Return verbatim the lines of the listing below, starting at the line that contains "Tap the white gap between the two photos" and ending at the line that contains "(x=86, y=417)", with both of those lines included.

--- Provided information ---
··········
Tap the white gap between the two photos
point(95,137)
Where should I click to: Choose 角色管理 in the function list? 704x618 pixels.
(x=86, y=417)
··········
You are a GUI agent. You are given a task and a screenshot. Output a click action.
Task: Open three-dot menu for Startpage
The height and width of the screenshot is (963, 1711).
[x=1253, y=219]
··········
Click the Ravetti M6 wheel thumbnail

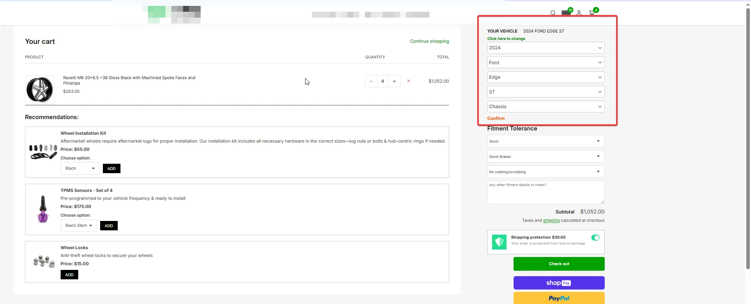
··········
--- Answer to this problem ---
Tap the white gap between the two photos
point(95,137)
Where should I click to: Choose 角色管理 in the function list? 704x618 pixels.
(x=86, y=417)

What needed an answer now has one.